For a woman, finding out if she’s pregnant is a very private and confidential matter. It’s something she, based on the results, may decide whether to share with others or not. However, all pregnancy test devices today rely on visual results which means that for anyone who is blind or partially sighted, they cannot find out their results without getting someone else involved, thus sacrificing their privacy and dignity, and making a private matter immediately public. Not only that, using a pregnancy test is a challenge too because the packaging can be hard to read and open. For all these reasons, making pregnancy tests accessible is a much needed step towards equality and inclusion for women with visual impairment.

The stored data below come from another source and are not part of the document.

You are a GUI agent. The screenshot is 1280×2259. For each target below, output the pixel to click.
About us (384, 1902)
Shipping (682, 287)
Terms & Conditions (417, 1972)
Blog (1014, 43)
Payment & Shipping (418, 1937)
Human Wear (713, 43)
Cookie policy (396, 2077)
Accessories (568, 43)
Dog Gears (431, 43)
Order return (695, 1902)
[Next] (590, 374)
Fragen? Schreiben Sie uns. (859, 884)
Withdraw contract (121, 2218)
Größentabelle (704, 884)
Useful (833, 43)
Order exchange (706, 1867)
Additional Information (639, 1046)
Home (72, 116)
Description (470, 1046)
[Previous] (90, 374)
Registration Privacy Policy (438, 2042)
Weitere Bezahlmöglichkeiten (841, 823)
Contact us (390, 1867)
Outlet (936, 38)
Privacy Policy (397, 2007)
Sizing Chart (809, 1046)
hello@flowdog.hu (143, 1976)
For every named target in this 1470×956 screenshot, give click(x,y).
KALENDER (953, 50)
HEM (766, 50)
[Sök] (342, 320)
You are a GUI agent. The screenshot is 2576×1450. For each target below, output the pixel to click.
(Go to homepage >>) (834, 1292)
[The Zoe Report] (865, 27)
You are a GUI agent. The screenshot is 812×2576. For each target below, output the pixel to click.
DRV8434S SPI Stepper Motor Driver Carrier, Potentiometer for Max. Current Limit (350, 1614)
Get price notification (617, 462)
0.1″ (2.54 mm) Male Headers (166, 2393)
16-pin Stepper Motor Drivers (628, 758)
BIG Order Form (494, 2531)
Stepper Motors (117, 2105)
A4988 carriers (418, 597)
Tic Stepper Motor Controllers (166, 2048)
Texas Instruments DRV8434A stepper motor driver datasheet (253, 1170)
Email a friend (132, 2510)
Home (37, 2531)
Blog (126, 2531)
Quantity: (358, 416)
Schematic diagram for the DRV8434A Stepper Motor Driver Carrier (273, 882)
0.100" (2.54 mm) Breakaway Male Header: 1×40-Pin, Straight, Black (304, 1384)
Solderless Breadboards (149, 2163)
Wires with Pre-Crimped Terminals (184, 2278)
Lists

To make this happen, the Royal National Institute of Blind People (RNIB) has created the first prototype of a tactile pregnancy test for blind women. The prototype uses the same technology used in current stick devices, the only difference being that the result is displayed on a tactile pad instead of a digital display. The user can then find their test results by simply touching and feeling the tactile elastic pad. Besides the tactile test results, the device also uses high contrast colors for ease of use, and another tactile switch at the bottom raises to indicate the test has been successfully triggered.
The image below shows the inner parts of the device. You will see the the blue tactile part that pushes up against the yellow elastic pad on the top to display results.
The video shows this prototype works in detail.
RNIB is hoping that makers/designers will take this design and approach and incorporate them into their own products to make accessible design a reality. RNIB’s extensive research on creating an accessible pregnancy test prototype can be found on their website as well as the 3D Cad files for the prototype.